→ INSTRUCTIONS FOR THE TASK: Rewrite the lines of the data from the one holding "This screenshot has" through the one holding "Looking at the", inclusive, substituting "Select" for "Click" and changing nothing else. Leave the pictures out.

Item coordinate data:
────────

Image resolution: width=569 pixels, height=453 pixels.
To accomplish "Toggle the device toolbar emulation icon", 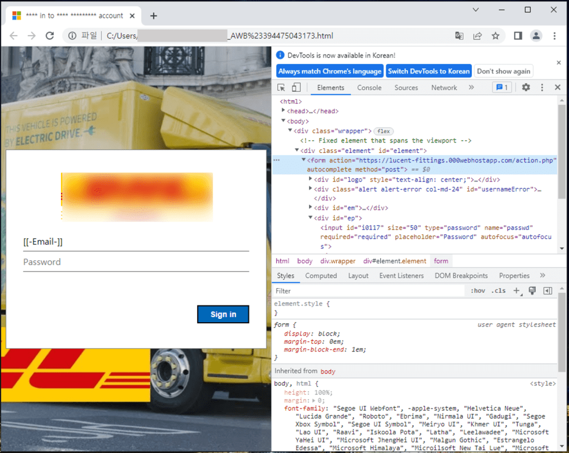I will [296, 87].
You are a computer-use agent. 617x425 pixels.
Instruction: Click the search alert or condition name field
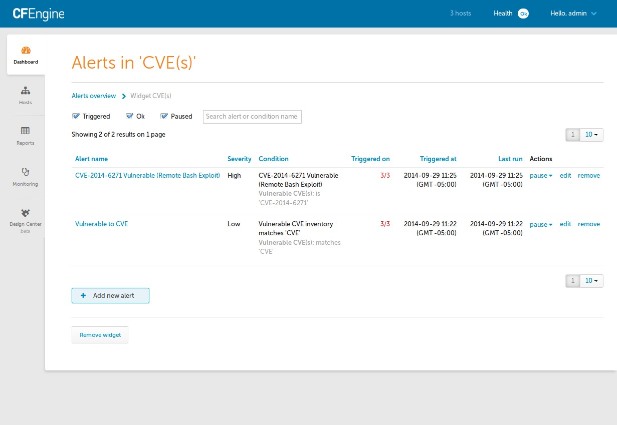(x=252, y=117)
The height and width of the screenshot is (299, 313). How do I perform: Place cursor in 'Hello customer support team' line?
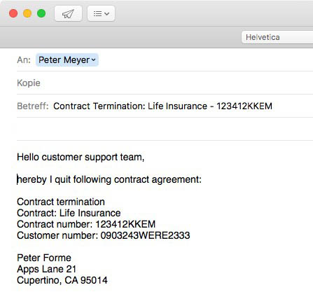coord(81,157)
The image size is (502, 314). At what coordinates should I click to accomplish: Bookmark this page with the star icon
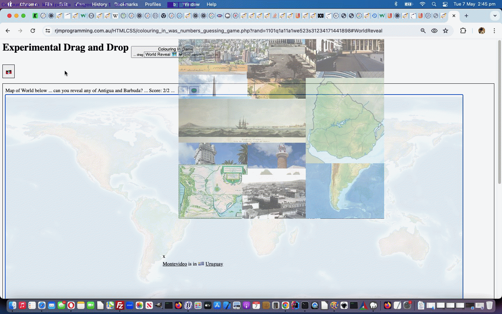tap(446, 31)
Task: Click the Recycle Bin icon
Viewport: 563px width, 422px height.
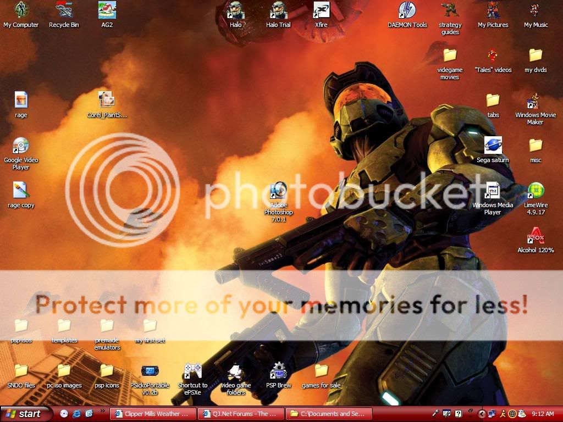Action: [64, 10]
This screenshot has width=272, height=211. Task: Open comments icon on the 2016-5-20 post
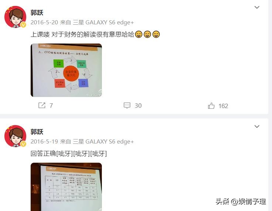[127, 106]
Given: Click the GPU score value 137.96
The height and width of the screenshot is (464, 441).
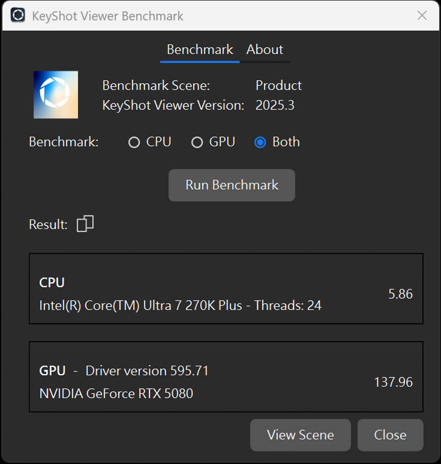Looking at the screenshot, I should (x=393, y=382).

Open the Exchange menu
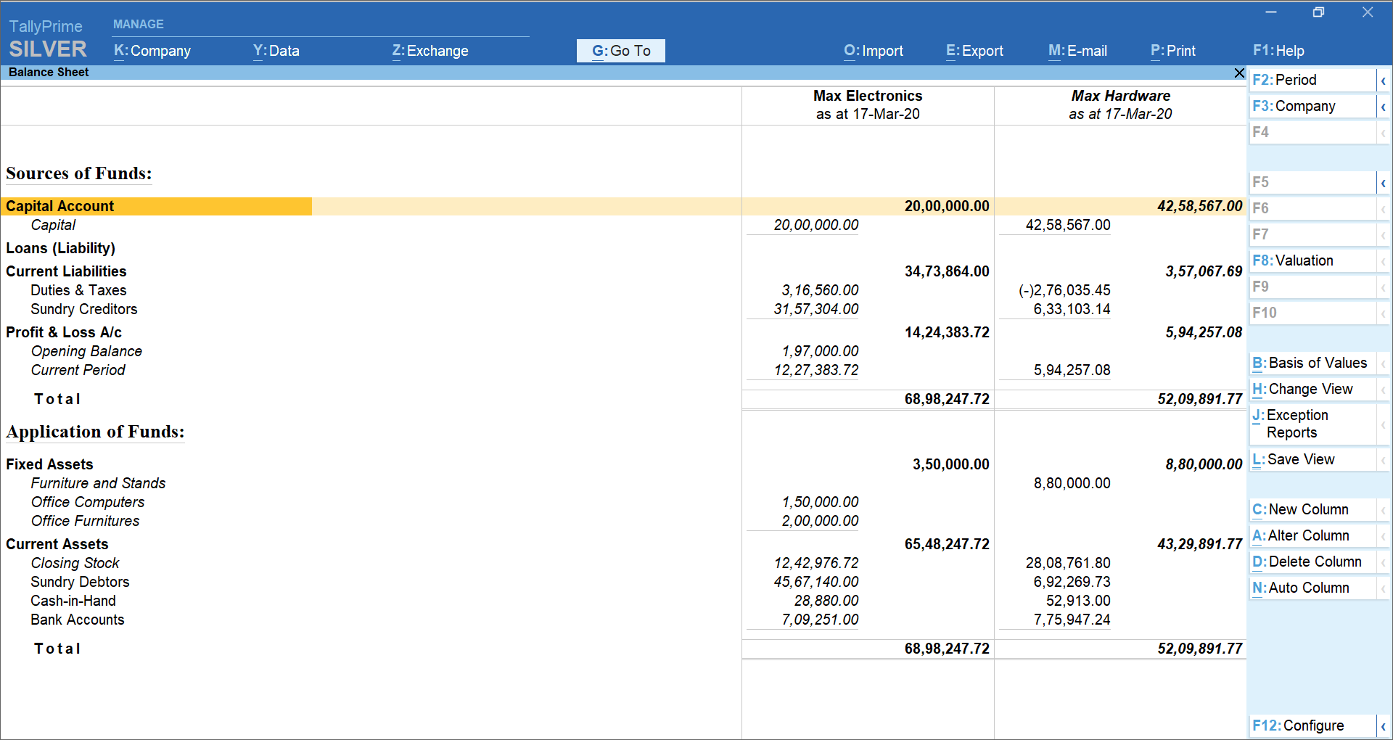coord(430,51)
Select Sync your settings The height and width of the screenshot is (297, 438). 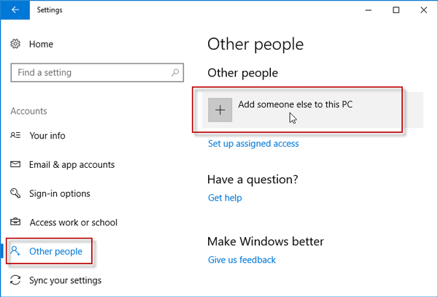tap(65, 280)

────────

→ TASK ANSWER:
This screenshot has width=272, height=211. Task: Open comments icon on the 2016-5-20 post
[127, 106]
Given: Select the GPU score value 137.96
The height and width of the screenshot is (464, 441).
Looking at the screenshot, I should (x=393, y=382).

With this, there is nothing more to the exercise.